Jean-Michel : En ce qui concerne l’avenir du virement instantané, j’ai la vive conviction que le paiement n’échappera pas au temps réel. Que ce soit en Europe ou à l’international, il y a un développement autour de l’instantanéité des paiements. Ces innovations sont intrinsèquement liées à la manière dont les consommateurs font leurs achats et à leurs demandes. C’est aussi vrai dans les points de vente que dans l’e-commerce. Au niveau du « temps réel », le grand concurrent du paiement digitalisé reste les espèces.
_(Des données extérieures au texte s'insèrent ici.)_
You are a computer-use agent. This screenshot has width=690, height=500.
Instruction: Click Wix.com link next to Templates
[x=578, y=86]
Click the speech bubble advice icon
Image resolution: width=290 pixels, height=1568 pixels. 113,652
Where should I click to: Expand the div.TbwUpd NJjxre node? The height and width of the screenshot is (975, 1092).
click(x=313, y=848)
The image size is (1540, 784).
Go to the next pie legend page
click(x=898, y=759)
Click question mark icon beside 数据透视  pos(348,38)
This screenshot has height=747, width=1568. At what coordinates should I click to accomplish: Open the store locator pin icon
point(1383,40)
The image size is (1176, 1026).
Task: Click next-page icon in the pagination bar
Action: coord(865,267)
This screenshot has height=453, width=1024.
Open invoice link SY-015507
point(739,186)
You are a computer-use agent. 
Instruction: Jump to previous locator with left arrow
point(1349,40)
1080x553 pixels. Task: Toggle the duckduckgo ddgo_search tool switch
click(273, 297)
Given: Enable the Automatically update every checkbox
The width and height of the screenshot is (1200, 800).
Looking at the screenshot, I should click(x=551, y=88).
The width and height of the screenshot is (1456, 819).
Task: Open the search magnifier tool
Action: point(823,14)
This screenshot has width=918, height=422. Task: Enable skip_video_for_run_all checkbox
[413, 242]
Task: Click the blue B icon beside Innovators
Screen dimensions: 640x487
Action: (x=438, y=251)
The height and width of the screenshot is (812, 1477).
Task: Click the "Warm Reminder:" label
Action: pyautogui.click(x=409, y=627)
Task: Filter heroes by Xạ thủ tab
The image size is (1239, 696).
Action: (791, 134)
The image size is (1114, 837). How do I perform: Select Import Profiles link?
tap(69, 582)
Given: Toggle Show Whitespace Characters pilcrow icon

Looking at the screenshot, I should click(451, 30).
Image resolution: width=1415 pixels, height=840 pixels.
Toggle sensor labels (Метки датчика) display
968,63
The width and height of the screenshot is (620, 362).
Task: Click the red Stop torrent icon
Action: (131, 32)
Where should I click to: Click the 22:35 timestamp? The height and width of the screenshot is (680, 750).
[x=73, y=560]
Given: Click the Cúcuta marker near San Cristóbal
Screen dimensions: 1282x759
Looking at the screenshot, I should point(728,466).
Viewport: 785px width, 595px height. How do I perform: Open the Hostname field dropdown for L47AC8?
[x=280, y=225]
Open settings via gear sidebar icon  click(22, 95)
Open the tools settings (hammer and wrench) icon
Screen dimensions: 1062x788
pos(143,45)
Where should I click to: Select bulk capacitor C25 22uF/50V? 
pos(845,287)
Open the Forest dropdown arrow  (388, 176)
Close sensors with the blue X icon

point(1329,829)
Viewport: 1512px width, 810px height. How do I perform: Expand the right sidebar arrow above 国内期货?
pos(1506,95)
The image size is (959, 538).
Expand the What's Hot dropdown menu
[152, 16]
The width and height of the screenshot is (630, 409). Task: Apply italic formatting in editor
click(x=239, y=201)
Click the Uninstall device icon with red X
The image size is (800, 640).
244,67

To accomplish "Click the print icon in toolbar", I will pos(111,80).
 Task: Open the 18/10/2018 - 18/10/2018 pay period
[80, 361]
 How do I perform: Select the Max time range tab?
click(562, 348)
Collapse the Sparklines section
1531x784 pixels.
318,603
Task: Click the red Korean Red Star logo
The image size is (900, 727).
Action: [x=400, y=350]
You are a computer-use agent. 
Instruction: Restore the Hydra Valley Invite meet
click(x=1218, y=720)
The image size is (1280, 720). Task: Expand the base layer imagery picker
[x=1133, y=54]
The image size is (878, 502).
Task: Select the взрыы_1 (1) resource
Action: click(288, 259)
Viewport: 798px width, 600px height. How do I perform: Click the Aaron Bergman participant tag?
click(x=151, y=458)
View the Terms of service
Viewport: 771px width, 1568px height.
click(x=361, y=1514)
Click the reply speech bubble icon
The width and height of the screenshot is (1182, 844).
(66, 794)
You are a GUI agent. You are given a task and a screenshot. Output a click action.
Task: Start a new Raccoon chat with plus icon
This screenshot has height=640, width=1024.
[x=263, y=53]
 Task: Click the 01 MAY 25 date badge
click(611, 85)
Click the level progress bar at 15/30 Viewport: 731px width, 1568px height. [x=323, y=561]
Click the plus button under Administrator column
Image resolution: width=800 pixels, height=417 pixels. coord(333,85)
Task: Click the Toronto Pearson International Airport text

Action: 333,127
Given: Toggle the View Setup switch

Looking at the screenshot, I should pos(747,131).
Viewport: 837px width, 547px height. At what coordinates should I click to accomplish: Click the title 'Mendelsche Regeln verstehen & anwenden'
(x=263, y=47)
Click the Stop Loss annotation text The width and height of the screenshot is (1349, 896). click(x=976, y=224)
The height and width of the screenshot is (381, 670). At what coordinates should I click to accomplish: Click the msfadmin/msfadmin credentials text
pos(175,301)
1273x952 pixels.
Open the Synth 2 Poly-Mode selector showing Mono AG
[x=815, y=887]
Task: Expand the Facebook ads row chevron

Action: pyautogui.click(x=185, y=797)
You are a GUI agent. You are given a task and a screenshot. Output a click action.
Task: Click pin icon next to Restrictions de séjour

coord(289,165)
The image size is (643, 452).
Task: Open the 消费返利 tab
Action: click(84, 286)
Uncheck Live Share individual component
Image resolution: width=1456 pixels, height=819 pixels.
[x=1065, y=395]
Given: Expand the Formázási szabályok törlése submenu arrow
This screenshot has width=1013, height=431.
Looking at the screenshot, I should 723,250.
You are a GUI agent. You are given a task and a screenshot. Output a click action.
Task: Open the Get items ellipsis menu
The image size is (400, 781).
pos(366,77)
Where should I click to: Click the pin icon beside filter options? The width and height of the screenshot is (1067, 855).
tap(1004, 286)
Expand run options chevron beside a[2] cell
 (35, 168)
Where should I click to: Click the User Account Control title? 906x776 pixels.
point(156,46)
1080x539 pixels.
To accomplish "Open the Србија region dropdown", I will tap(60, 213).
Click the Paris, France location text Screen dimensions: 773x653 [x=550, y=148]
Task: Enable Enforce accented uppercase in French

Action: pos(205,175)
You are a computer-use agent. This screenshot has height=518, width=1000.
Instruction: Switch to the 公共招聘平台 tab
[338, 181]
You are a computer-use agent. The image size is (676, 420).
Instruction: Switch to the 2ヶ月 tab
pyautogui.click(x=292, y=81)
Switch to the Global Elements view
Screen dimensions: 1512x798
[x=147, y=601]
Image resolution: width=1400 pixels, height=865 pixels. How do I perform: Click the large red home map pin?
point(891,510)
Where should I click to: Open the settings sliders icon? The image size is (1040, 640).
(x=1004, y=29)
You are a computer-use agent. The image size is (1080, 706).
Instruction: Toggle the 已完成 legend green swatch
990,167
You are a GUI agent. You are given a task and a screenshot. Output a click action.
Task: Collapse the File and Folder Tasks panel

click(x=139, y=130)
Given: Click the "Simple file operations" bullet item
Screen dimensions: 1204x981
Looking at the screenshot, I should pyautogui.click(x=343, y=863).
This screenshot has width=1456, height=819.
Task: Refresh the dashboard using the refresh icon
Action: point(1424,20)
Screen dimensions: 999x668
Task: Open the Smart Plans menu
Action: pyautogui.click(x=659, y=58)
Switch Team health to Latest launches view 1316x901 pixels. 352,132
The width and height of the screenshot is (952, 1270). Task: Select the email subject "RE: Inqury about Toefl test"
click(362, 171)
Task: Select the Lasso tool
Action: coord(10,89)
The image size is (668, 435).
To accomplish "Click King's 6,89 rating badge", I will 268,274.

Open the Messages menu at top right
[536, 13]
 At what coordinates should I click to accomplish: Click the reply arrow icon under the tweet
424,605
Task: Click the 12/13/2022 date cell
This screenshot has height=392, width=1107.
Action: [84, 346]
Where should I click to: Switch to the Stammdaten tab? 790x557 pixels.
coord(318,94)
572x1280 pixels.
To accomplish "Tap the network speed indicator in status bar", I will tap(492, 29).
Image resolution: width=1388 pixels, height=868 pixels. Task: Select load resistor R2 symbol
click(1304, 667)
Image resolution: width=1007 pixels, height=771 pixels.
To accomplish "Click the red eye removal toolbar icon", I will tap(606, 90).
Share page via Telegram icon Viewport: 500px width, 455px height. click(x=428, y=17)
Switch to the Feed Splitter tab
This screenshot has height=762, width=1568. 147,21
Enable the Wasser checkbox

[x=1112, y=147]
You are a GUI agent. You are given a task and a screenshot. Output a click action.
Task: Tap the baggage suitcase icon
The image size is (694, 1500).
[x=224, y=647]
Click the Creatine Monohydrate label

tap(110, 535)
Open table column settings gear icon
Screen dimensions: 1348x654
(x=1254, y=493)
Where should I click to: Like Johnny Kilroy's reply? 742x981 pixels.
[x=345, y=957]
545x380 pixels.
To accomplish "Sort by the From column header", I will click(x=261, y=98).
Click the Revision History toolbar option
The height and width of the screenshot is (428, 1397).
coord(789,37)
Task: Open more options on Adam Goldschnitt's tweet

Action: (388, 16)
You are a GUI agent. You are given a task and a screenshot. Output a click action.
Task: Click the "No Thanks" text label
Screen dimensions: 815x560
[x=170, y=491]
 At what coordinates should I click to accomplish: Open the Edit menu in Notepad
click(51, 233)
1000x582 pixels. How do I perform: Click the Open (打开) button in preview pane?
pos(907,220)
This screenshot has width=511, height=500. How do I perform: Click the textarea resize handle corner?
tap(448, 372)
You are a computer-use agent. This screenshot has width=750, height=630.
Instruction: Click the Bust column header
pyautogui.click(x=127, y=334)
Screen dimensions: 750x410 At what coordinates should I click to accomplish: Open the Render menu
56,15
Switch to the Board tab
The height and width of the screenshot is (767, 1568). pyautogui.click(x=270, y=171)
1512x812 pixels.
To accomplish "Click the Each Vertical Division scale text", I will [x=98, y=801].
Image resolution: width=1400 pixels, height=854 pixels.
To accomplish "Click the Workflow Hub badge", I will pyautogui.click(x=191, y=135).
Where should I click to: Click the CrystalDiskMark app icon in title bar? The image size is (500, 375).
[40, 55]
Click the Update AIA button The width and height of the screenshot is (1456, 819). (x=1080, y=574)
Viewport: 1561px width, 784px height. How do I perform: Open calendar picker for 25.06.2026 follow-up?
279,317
En Europe, cette tendance technologique et sociétale au temps réel a été transcrite dans le virement instantané. Il s’agit du moyen de virement en temps réel qui est promu par les institutions européennes. C’est d’ailleurs l’instrument sous-jacent d’EPI, qui essaye de concilier le présent avec le futur et ainsi d’assurer la compétitivité de l’UE vis-à-vis des grands acteurs internationaux du paiement. Avec EPI, l’objectif est de trouver de nouveaux moyens de réduire les coûts – en pourcentage – du paiement électronique. En effet, plus le paiement électronique se développe, moins il doit coûter cher au commerçant. La condition du succès d’une telle démarche est, bien sûr, l’adhésion et l’engagement de toutes les parties, quelle que soit la complexité du projet. On attend d’EPI des solutions de collaboration et leur mise en place effective.

Bertrand : J’ajoute que le volet de l’initiation de paiement et des acteurs tiers qui accèdent au compte est capital. Avec EPI, il y a une conjonction pour que l’innovation émerge et se développe. Les consommateurs sont sans cesse en recherche de nouveaux services, et ce scheme, avec le paiement instantané et des acteurs nouveaux, permet d’installer de l’innovation.

Pour ce qui est de l’intégration des commerçants dans cette collaboration globale, on a, en France, des structures de coopération qui ont très bien fonctionné, que ce soit dans le cadre de scheme national CB, dans celui de la mise en œuvre de la DSP2 avec la Banque de France, ou encore dans celui du CNPS (qui réfléchit à la stratégie nationale des paiements). Cela montre que ce type de relation et de collaboration est possible et envisageable au niveau européen.